• **OBJECTIVE**: Can you continue the forum thread on Sibelius's Karelia Suite, picking up right after its final sentence?
## START TEXT BLOCK
# Karelia Suite - Sibelius



## Josef Haydn

Boy, recently, i have been spendig a lot of time listening to the ballade from this and it just gives me so much excitement. maybe excitement isn't the right word, maybe more pleasure. I think its around 3:54 where thers a gorgeous string chords whic just makes my spine crumble, jeez, good stuff. Comment anyone?


----------



## robert newman

I just love the Karelia Suite. Sibelius is one of those great talents that it doesn't seem to matter if the music came from early or late in his life. We all love the Violin Concerto, but it was composed when he was still a student. It's wonderful too. 

What a great piece the Karelia Suite is - one of the great treasures of world music.


----------



## Kurkikohtaus

OK, we _*all*_ love *Sibelius*, right? But to say that the _*Karelia Suite*_ is "one of the great treasures of world music" is taking it a little too far.

The fast movements are about as lightweight as Sibelius gets, but they serve their purpose... true, the hymn section of the Ballade is very very good, especially when you consider that it is written in 1893. What Sibelius is depicting here is the so-called *Runo singing* of the *Kalevala*, an idea that to some extent permeates all his work.

A small correction, Mr. Newman, the Violin Concerto was written in 1903 between Symphonies No. 3 and 4, and not when Sibelius was still a student (until 1891).


----------



## tahnak

*Karelia*

The incidental music to Karelia was written in 1893 by Jean Sibelius. I have not heard the full performance of it but the overture and the suite are sweet.
The opening bars of the french horn fanfare with undulating strings in the background is truly inspired writing. It is a gem.
My favourite version is the Lorin Maazel and the Wiener Philharmoniker on London/Decca.


----------



## Guest

tahnak said:


> I have not heard the full performance of it


Do it!


----------



## Lang

Kurkikohtaus said:


> OK, we _*all*_ love *Sibelius*, right?


Um - nope. I have never really got anything from any Sibelius work, and the Karelia Suite in particular seems to have very little musical content to me.


----------



## Tapkaara

Sorry to see you are not a fan of Sibelius, Lang. Oh well.

Could you please elaborate on why you find little of interest in his work?


----------



## Lang

It's a long time since I have heard the work, but I will try. The Karelia Suite seems to me - and I emphasise that this is purely my own, subjective impression - to have little in the way of musical ideas, and what ideas there are, are not developed. The orchestration sounds a little clumsy to me, and slightly opaque. The last movement in particular has as its theme something that could have come out of the playground. And most importantly of all, it doesn't speak to me. So by the time it is over, I feel no emotion at all, other than slight boredom.


----------



## Tapkaara

Well, if your only exposure to Sibelius is the Karelia Suite, I suppose I could understand your feeling towards his music. But let us be reminded that the Karelis Suite is some of Sibelius' lightest, most pleasantly tuneful works. It is, however, by no means the purest representation of the man's music.

Mahler had a similar opinion of Sieblius by the way, but Mahler had formed this fairly negative opinion after hearing the compoer's Spring Song, another light work in the vein of Karelia.
## END TEXT BLOCK
## START DATASET ROWS
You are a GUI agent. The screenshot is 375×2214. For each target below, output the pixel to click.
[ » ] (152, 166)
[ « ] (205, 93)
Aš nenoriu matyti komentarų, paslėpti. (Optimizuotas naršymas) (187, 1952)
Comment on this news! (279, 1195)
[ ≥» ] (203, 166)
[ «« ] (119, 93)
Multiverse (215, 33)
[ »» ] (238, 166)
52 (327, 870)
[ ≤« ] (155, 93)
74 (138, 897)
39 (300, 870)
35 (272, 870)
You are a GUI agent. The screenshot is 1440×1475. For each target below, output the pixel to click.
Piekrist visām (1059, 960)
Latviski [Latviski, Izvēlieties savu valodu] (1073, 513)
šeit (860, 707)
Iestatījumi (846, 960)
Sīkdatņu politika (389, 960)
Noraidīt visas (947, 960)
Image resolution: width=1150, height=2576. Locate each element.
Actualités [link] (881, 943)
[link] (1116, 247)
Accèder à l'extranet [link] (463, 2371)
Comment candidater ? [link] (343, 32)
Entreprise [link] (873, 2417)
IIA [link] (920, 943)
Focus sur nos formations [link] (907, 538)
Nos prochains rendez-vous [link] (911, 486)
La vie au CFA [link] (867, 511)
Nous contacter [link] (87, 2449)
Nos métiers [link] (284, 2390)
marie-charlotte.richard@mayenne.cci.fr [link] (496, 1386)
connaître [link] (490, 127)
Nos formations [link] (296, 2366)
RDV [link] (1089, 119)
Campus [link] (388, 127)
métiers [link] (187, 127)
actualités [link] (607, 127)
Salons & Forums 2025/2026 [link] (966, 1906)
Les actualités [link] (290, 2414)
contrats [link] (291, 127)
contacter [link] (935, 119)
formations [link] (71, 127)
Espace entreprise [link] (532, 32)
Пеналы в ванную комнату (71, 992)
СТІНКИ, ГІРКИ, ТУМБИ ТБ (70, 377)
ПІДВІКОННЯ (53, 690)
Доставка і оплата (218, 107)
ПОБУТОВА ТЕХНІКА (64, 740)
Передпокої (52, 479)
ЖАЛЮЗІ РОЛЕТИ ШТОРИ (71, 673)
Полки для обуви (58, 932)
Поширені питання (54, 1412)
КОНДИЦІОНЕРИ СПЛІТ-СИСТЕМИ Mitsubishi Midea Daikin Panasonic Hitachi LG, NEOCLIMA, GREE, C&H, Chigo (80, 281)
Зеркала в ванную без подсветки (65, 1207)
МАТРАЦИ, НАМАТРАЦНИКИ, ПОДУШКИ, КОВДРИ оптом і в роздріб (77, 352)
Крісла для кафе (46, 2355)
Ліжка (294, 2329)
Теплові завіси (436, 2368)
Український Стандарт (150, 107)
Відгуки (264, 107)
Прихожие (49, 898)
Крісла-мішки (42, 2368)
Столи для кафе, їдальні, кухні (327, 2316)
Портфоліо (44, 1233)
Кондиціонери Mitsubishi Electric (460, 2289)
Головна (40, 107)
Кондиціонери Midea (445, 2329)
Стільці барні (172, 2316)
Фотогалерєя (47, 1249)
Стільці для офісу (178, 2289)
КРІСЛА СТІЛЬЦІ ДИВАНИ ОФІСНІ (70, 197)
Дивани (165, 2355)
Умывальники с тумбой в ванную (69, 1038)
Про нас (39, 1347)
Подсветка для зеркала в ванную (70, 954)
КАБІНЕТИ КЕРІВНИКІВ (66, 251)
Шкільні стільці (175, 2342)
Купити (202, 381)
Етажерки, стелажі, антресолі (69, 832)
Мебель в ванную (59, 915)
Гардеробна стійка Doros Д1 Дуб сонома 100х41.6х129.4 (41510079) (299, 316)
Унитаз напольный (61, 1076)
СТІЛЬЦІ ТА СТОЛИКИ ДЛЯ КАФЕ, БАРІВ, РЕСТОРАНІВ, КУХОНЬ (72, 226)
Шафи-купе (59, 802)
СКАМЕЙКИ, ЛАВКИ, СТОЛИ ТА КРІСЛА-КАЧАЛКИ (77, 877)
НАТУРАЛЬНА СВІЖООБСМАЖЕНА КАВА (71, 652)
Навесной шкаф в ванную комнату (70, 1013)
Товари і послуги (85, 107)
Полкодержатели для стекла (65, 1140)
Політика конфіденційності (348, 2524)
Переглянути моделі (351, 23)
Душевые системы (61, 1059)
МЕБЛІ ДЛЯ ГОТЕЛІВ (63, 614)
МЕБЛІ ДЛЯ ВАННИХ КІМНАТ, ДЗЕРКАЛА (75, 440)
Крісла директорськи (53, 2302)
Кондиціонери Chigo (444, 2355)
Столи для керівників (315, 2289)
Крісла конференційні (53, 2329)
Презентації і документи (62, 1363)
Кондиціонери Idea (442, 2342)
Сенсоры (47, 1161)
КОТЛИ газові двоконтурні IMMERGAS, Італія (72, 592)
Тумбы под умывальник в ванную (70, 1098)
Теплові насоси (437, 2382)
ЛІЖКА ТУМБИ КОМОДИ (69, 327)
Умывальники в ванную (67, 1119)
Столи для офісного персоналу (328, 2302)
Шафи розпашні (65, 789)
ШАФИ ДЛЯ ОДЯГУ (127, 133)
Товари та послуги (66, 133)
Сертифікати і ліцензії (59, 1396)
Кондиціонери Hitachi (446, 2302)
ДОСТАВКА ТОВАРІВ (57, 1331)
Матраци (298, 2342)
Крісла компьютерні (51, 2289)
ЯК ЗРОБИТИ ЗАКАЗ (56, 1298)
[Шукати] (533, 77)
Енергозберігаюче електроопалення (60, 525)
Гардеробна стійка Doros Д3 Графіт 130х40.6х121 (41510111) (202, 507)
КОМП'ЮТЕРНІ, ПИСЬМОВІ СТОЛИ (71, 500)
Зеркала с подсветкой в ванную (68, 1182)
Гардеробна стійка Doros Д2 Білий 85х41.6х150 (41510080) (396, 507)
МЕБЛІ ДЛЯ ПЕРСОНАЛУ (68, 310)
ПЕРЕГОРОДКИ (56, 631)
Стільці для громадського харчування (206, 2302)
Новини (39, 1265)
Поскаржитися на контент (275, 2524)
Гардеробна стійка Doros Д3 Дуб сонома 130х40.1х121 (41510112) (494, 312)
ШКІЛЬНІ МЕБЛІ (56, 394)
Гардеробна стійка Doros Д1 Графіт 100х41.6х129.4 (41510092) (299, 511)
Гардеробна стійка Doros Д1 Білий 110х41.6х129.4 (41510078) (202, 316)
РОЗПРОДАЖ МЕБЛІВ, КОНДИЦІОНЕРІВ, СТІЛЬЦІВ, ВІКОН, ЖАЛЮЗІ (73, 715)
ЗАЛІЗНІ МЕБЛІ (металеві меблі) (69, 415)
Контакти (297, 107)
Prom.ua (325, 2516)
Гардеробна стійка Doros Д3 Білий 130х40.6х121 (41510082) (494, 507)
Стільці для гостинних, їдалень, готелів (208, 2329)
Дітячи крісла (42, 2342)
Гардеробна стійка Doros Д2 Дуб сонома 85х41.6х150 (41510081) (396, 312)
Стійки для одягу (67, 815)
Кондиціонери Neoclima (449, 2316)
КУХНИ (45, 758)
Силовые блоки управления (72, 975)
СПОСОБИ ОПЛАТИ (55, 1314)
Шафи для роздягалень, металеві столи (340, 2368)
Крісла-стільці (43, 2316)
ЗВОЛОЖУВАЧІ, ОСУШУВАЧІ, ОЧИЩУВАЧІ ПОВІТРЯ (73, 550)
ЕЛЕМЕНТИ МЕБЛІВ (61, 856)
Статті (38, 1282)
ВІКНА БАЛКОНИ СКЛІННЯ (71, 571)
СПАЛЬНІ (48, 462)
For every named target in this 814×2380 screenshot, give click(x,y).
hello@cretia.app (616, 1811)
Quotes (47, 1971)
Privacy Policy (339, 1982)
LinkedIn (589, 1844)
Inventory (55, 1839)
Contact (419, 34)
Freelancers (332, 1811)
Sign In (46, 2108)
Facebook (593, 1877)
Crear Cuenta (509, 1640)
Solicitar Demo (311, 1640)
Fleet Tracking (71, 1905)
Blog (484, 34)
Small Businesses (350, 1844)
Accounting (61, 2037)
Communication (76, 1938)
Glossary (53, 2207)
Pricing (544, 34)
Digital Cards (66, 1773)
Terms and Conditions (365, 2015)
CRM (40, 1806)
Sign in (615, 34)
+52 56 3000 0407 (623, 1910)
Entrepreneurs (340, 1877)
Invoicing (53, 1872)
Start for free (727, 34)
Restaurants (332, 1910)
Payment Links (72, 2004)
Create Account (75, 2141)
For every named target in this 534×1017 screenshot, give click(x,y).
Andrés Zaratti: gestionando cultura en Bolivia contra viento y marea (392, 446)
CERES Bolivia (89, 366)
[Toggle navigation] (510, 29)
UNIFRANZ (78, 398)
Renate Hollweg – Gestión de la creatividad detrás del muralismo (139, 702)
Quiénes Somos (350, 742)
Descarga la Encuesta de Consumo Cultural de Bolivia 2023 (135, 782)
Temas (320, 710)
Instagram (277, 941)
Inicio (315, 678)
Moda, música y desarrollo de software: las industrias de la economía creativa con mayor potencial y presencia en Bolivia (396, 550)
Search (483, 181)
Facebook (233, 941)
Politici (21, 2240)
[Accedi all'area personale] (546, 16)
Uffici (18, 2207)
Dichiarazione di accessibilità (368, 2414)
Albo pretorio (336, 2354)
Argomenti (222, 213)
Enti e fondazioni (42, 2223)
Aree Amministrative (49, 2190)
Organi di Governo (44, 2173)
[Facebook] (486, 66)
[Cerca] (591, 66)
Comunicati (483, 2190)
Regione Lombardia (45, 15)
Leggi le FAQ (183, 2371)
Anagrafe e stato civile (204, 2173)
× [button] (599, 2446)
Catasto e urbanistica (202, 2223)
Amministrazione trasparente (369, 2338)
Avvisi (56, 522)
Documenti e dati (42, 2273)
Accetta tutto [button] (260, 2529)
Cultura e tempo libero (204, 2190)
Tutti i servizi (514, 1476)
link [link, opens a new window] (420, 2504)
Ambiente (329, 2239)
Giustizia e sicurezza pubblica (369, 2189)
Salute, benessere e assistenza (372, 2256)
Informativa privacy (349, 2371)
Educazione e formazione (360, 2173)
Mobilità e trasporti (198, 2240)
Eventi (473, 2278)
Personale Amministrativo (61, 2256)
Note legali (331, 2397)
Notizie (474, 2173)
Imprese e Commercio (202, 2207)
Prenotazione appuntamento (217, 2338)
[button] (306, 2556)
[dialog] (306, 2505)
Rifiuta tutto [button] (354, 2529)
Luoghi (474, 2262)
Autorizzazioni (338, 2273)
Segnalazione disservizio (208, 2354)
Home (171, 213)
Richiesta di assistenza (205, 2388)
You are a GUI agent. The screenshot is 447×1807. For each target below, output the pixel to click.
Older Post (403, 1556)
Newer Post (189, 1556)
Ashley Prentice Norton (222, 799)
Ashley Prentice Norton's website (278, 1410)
## END DATASET ROWS
• **THE REPLY**:
If you have not yet heard any of the symphonies or tone poems, Lang, I think you are in for a shock. Sibelius is one of the most profound musica; voices of the 20th century, but that must seem hard to believe after hearing Karelia. 

May I suggest the 4th Symphony, the 5th Symphony, the 7th Symphony, Pohjola's Daughter and Tapiola? Give one fo these masterpieces a whirl and let me know what you think.


----------



## Lang

I have heard the symphonies, the violin concerto and some of the tone poems. I'm afraid I just don't get it. I have heard Sibelius on the radio without knowing what it is, and my first reaction has been curiosity about who it could be, followed rapidly by boredom.

It's not even a negative reaction to Scandinavian music, because I love some of Grieg's music, and all of Nielsen's. There are other composers I feel the same way about, but as a compensation, there are many composers whose music is not very popular, but which I love.


----------



## PostMinimalist

Karelia is one of the two pieces of Sibelius which got me into classical music as a child. It was used on a late night documentary show which I was allowed to stay up late to hear. I can't remember the name of the show but Karelia and those triplets in the trumpets have been etched on my brain from that time on. The other piece was the extract from Pelleas and Melisande which was (and probably still is) the theme tune for 'The Sky at Night' with Patrick Moore. So much Sibelius on the Telly!
FC


----------



## Tapkaara

Well Lang, I suppose Sibelius's music just isn't for you.

You mentioned you enjoy Nielsen and Grieg. These are two composers that I don't necessarily enjoy, so it just goes to show how different people's tastes can be.


----------



## Lang

Yes indeed, which is why I rarely make musical judgements based on my taste.


----------



## Tapkaara

Well, I think ALL musical judgements are based on taste, at least to some extent. It's very hard, dare I say, impossible (for most) to seperate the two.

I makes judgements on what I like, and what I like is governed by my sense of taste. Anyhow...


----------



## Lang

Oh yes, I make _personal_ judgments based on taste, as we all do. What I meant was I rarely say, "This music is utter crap", even though I might secretly think it.


----------



## Brahmsian Colors

tahnak said:


> The incidental music to Karelia was written in 1893 by Jean Sibelius. I have not heard the full performance of it but the overture and the suite are sweet...My favourite version is the Lorin Maazel and the Wiener Philharmoniker on London/Decca.


Yes, Maazel gives a very fine performance with the Vienna Philharmonic. He is in turn given excellent sound by the Decca recording crew.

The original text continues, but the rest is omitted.